When add-on chips are used on a motherboard to build a RAID,
situation is much worse, because they are linked to PCI bus, which
throughput is limited to (theoretically) 133 Mb/sec. In practice, it is
even lower because of sharing PCI bus with other devices and transferring
some subordinate service information. This situation is getting even worse
if RAID controller located on an ordinary PCI card.

Summary: very simple. Only PCI express architecture can benefit from any
add-on solutions. However, it is not stable enough, when speaking of Intel
new chipset family. Of course, you can try using server platforms, where
PCI 64 standard provides up to 512 Mb/sec capacities for PCI devices. Such
platforms are a matter of necessity for dual-CPU solutions. As for today
single-CPU computers, the choice is for built-in RAID controllers.

Note on Disks:

-You will need 2 of them. Ideal would be ones produced within one lot (with
serial numbers differs in last letter/sign). This will guarantee their
identity in main parameters: speed, access time, flash version and
lifetime. Each of those is critical for RAID stability and performance.
-You choose manufacturers to your own taste. However, you should follow
several recommendations:

. Do not choose low-end models.
. Pay attention to country of assembly - Malaysia and Singapore seems to
be more reliable.
. From HDD specification you should worry about speed of sequential
reading/writing and lifetime only.
. Remember that maximum performance in sequential operation achieved by
disk with "most Gbytes per plate".
. Buy large disks: suppose your task needs 80 GB, in that case you
should purchase not less than 160 GB disk. In the beginning of disk
reading/writing speed may differ by a factor of two! Only first 20-30%
of disk's volume is the most rapid.
. Use disks, which meet SATA-II specifications; NCQ support won't do a
thing, because it prevails only for random requests.

*Disks we a talking about are ones designed for desktop platforms. For
server platforms, where SCSI disks are traditionally used, situation may
differ to some extent, but not in general.

*Disks mentioned above meet all those requirements.

-If you plan working on computer, where PC GAMESS runs, you should also
purchase a separate disk for OS and swapping file.

-COOLING. Your disks will work without a pause for weeks or months. They
may become hot while their operation. Temperatures of above 50C are
considered to be high and may lead to premature death of your HD. Optimum
operational temperature is up to 40C. To achieve this level of
temperatures, extra HDD cooling is the matter of necessity. You may locate
powerful-enough fan (80 to 100 mm in diameter) in front of you HDDs, use
water-cooling system, or (original solution) you may attach two BIG
radiators (with radiative surface more than 200 cm^2) to each side of HDDs
using thermal paste. Please note: using those 'side fans' covers' doesn't
deliver from overheating!

-Mounting. Leave as much as possible space between lower and upper HDD!
Locate system speaker - if it is too close to HDD, dismount it and move
away!




Note on overclocking:

As always with overclocking, you do it on YOUR OWN RISC!

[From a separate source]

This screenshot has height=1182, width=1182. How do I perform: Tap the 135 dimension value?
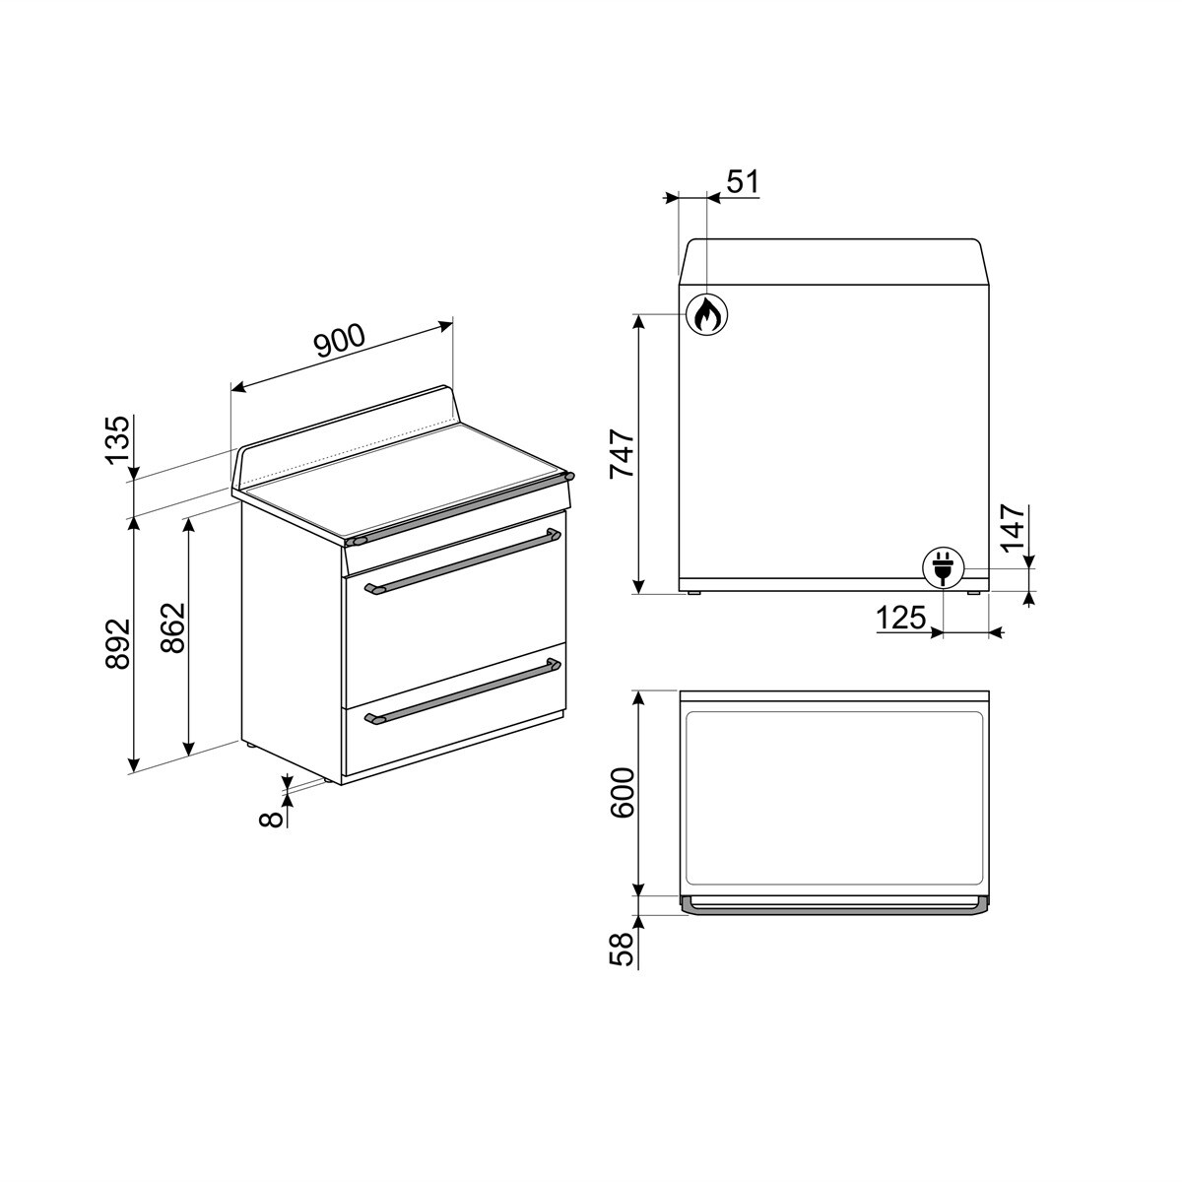point(118,440)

With both platforms (i875 and VIAKT880Pro) it is possible to overclock
processors to about 10% without any after-effects (means, hardware damage
or errors in PC GAMESS results).
Actually, everything is working fine even at 20% overclocking. But you must
have some margins of safety, when playing with such things. Remember, your
computers must be stable enough to work for months without errors. And
overclocking is a straight way to violence that stability.

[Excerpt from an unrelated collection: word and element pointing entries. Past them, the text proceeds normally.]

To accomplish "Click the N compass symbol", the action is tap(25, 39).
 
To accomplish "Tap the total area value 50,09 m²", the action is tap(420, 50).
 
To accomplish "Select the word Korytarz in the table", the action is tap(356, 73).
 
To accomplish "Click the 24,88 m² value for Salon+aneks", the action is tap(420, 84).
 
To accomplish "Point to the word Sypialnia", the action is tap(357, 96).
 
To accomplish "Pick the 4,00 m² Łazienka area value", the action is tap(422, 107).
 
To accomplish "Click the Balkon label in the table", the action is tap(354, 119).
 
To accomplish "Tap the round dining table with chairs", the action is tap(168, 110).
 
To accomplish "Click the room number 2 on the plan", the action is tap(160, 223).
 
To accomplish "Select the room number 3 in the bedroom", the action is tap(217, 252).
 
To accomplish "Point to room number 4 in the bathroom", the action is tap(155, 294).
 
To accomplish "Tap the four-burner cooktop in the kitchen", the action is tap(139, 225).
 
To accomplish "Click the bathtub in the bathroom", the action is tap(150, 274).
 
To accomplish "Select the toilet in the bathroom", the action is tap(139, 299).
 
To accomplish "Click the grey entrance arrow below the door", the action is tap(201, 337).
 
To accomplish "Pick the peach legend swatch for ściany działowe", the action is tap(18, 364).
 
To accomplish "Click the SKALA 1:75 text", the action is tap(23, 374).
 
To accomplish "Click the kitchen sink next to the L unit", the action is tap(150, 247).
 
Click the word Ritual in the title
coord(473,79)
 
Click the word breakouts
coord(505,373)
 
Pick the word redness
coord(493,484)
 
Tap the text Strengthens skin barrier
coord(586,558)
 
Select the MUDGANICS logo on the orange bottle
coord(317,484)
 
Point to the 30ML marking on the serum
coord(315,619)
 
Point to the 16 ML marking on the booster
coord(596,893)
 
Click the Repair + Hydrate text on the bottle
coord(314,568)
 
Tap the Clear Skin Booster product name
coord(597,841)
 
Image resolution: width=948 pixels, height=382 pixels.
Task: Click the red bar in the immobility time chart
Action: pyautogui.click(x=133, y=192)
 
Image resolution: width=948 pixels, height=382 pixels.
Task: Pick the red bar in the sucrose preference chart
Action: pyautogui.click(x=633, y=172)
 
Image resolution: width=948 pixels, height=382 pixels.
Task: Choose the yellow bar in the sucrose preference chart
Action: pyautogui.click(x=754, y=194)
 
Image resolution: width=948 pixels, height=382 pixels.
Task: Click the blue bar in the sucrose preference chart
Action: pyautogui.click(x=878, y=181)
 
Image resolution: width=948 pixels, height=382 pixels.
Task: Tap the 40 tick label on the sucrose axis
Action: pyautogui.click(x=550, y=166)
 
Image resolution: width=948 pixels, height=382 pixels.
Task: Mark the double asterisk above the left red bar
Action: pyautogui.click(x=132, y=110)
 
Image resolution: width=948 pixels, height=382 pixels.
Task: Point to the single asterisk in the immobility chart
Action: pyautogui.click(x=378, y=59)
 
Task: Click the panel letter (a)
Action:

To minimize loose of reliability you should follow several items:

-Do not exceed ANY voltages in your system. Exceeding voltages will degrade
your hardware. For some, maybe quite long period of time everything will
work fine and then glitches will break out.
-High-quality cooling system is necessary. Temperature of processor should
not exceed 45C (for Intel) and 50C (for AMD64), special memory cooling
plates must be used, side, input and output coolers must be installed into
system's case.
-Overclocker's special memory modules (for example, Corsair) with low
timings are needed.
-Power supply must be of extra quality and power (400 Watt is a minimum).

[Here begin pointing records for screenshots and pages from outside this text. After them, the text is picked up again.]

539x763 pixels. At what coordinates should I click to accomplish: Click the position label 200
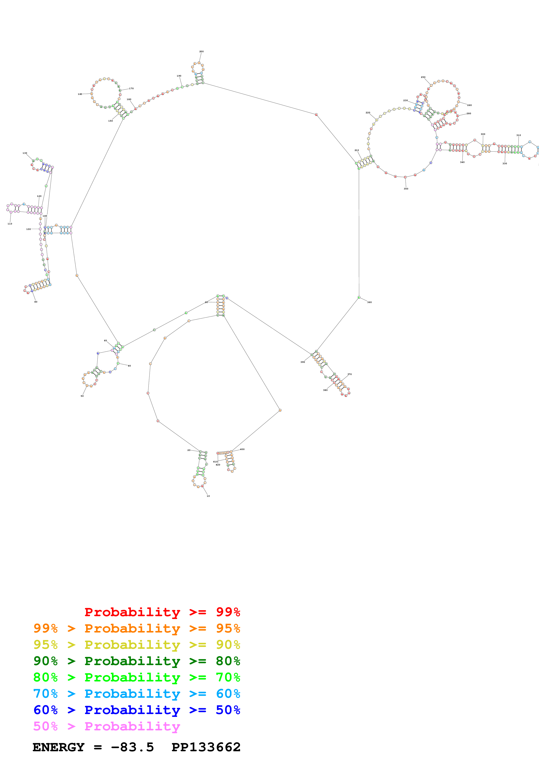click(201, 52)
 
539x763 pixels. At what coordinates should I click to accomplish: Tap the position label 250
click(423, 77)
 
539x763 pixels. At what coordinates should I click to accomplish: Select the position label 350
click(406, 189)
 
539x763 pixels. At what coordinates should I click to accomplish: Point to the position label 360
click(369, 302)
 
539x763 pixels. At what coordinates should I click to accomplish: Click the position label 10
click(208, 496)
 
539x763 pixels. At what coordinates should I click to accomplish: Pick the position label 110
click(10, 224)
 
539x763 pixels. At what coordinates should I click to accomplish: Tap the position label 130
click(25, 153)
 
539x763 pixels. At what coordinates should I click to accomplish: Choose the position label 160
click(80, 94)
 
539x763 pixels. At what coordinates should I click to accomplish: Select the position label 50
click(82, 396)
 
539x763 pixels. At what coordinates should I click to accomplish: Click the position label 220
click(368, 113)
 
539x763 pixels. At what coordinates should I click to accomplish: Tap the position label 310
click(518, 135)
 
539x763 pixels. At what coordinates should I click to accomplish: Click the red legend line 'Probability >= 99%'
click(162, 612)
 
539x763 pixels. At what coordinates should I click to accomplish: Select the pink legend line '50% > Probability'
click(106, 726)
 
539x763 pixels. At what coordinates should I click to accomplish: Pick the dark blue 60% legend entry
click(137, 710)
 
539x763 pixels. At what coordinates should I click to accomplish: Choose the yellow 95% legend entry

Note on AMD64 platforms and VIA KT880Pro chipset:

Unlike Intel, increasing system bus frequency will increase SATA link
operating frequency as well. Being normal at 150 GHz, SATA will become
inoperable at 170-175 GHz, and you won't boot until you change this back.
Moreover, OS damage is possible. We do not recommend you to violence this
limit. At the top of operational range (175GHz) SATA will work with errors
- so PC GAMESS and RAID will periodically crash. To avoid this, avoid
overclocking AMD64 on VIA chipset (you may use NVIDIA chipset instead), or
DO NOT approach too close the deadline.

Again, for both platforms, 10% overclocking is a practical limit.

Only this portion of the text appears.